A month after the start of school, having gotten settled into our rooms, our classes, and our status as the oldest kids on campus, we had yet to accomplish anything on our list. We tried to go to Tiger Night, but the freshmen filled Richardson to capacity. I guess it isn’t for seniors after all. We completely forgot about the meditation workshop. One night we all piled into a car and drove out to Route One with the intent of going to the diner, but ended up at a Tex-Mex place instead. Appropriate weather for trips to the beach and Six Flags has come and gone. We can see the Art Museum from our window, but haven’t stopped in once. The family tailgate failed; we couldn’t even get two families to coordinate their visits to Princeton, much less five. The cheesesteaks are still an option, but two of us are vegetarians.

In theory, senior year is all about accomplishing things. Finishing course requirements. Writing a thesis. Applying to graduate school. Finding a job. Growing up. Graduating. As much as senior year is about checking off these items, the failure of The List helped us to realize what seems to be dawning on every member of the Class of 2005: that the joy of the year is really found in the spaces between the items you check off your lists. It is the Saturday night we didn’t go out to the Street until 2:30 in the morning because we were having so much fun talking in our room. It is the arch sing that we just happened to walk by. It is dropping our work and running to the field hockey game in the rain, just to cheer on our friends. It’s our plans to decorate our carrels in Firestone Library, not the time spent working in them.

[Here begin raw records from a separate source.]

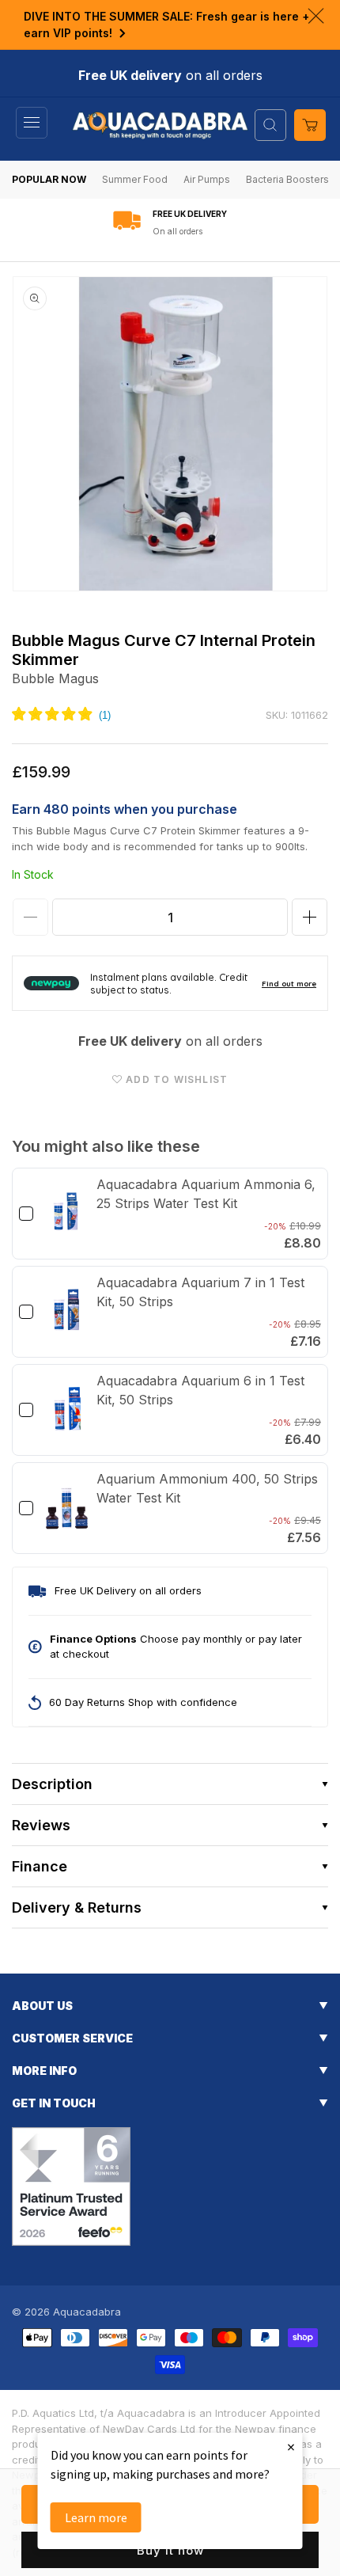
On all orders (177, 231)
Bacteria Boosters (287, 179)
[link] (66, 1213)
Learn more (96, 2517)
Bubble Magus (55, 678)
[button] (32, 123)
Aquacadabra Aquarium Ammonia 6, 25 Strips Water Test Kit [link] (205, 1193)
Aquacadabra (87, 2311)
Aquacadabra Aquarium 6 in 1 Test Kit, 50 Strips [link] (200, 1390)
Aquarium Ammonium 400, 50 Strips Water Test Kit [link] (207, 1488)
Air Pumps (206, 179)
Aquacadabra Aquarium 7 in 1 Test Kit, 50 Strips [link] (200, 1292)
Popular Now (49, 179)
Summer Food (135, 179)
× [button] (291, 2446)
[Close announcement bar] (316, 16)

Every year, I spend the week before school leading a freshman Outdoor Action backpacking orientation trip. This year, I had six great freshmen on my trip, and we took the Green Mountains of Vermont by storm. I tried to impart many important lessons on my frosh: the best secret study spaces on campus, the places where you can score free cups of coffee, the most discrete way to eat your lunch in class if you don’t have time to eat it in the dining hall, how to pull an all-nighter. The lesson I did not impart on them, the lesson that I myself hadn’t learned yet, was to enjoy those moments when seemingly nothing is happening. So with this column over, I am off to see my roommates. They’re lounging on the couches, and I don’t want to miss a second of it.